**AUSGANGSTEXT**
Musikfestival von Ableton: Ultravernetzt in Oberschöneweide
Von analog zu digital: Beim „Loop“-Festival in Berlin verhandelte die junge, internationale Musikszene die Zukunft von Pop.
Welche Transformationen Musikkultur in den vergangenen Jahrzehnten erfahren hat, erklärt Jace Clayton alias DJ/rupture am Sonntag im Kultursaal des Funkhauses Nalepastraße kurz und bündig: „Der Computer ist zu einem Folkinstrument geworden. Rund um die Welt wird damit informell Musik getauscht.“
Der New Yorker Musiker und Autor spricht darüber, wie neue Genres und Stile im digitalen Zeitalter fast in Echtzeit um den Globus wandern. „Hyperconnected“ seien wir, sagt Clayton.
Der Begriff passt gut zu einem Festival, in dessen Rahmen er spricht. Denn „Loop“ steht für die ultravernetzte Musikkultur der Gegenwart und stellt auch Fragen nach der elektronischen Musikkultur und Digitalkultur der Zukunft. Veranstalter ist die Berliner Softwarefirma Ableton. Mit „Live“ hat sie ein Musikprogramm entwickelt, das die halbe Welt benutzt. Workshops, Podiumsdiskussionen, Konzerte und Sessions finden von Freitag bis Sonntag statt – 2.000 Musiker, Produzenten, Labelmacher und Musikinteressierte sind ins Funkhaus Nalepastraße gekommen, viele von weit her.
Das Folkinstrument Computer und die Möglichkeiten, die es eröffnet, stehen im Mittelpunkt des Loop. An jeder Ecke gibt es Installationen, Instrumente und Effektgeräte zum Ausprobieren, man geht durch lichtilluminierte Gänge, in denen nach Random-Prinzip Ambientklänge abgespielt werden.

**BEREITGESTELLTES MATERIAL**
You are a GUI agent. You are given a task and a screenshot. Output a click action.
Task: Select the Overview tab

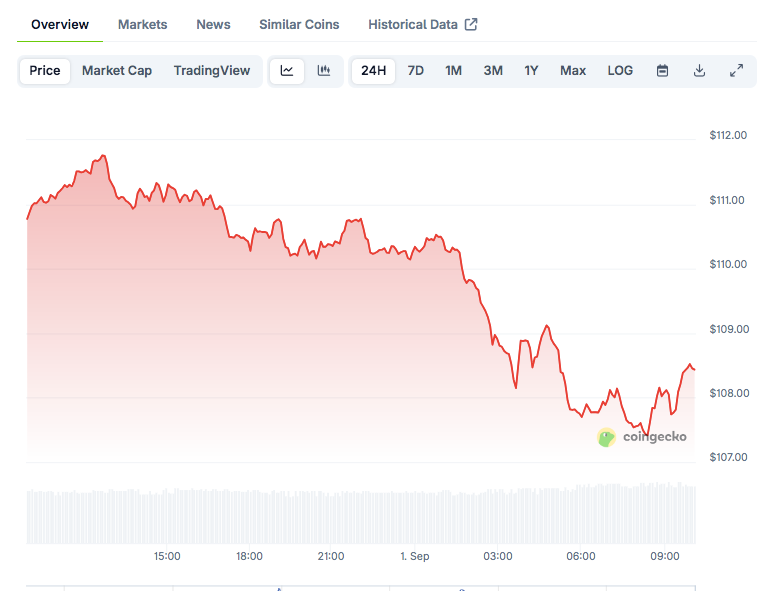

**KURZE ÜBUNG 1**
Bearbeite den Artikel über das Loop-Festival: Gib ihn ab den Worten „Der Begriff passt“ wieder und höre nach „von weit her.“ auf, wobei „Softwarefirma“ durch „Technologiefirma“ ersetzt wird.
**KURZE ÜBUNG 2**
Setze den Artikel über das Loop-Festival fort, im Anschluss an seinen letzten Satz.

**ANTWORT ZUR AUFGABE 1**
Der Begriff passt gut zu einem Festival, in dessen Rahmen er spricht. Denn „Loop“ steht für die ultravernetzte Musikkultur der Gegenwart und stellt auch Fragen nach der elektronischen Musikkultur und Digitalkultur der Zukunft. Veranstalter ist die Berliner Technologiefirma Ableton. Mit „Live“ hat sie ein Musikprogramm entwickelt, das die halbe Welt benutzt. Workshops, Podiumsdiskussionen, Konzerte und Sessions finden von Freitag bis Sonntag statt – 2.000 Musiker, Produzenten, Labelmacher und Musikinteressierte sind ins Funkhaus Nalepastraße gekommen, viele von weit her.

**ANTWORT ZUR AUFGABE 2**
Mit dem Computern verbunden
Am Samstagabend werden bei einer Performance rund 20 Besucher selbst zu Instrumenten: mit Socken stehen sie in Gummisandelen, die mit Sensoren versehen und so mit dem Computern verbunden sind – wenn man nun den Körper der jeweiligen Person berührt oder sehr nah an ihn heran geht, wird daraus Sound. Mit der Zeit entstehen dabei sogar Beats und Rhythmen.
Diese elektronische Spielwiese ist das Setting des Loop, die Highlights sind aber die Gesprächsformate und die Konzerte. „Hyperconnected“ geht nicht nur digital, es geht auch analog: Da stellt sich The Nile Project vor – eine faszinierende Zusammenarbeit von Musikern aus elf verschiedenen Ländern, durch die der Nil fließt.
Das Projekt hat einen aktuellen politischen Hintergrund: Der Fluss ist gerade Grund für einen Konflikt zwischen mehreren Anrainerstaaten – wegen eines gigantischen Staudammprojekts in Äthopien fürchten vor allem Ägypten und Sudan, dass zu wenig Nilwasser in ihre Länder gelangt und die Wasserversorgung bedroht ist.
Das Nile Project soll den Ländern etwas kulturell Verbindendes geben – und auf der Bühne funktioniert das schon mal ganz gut: Alle sind mucksmäuschenstill, als der ugandische Musiker Michael Bazibu die Adungu (eine ugandische Harfe) zupft und der ägyptische Sänger Baseem Wadie arabische Gesangslinien vorträgt.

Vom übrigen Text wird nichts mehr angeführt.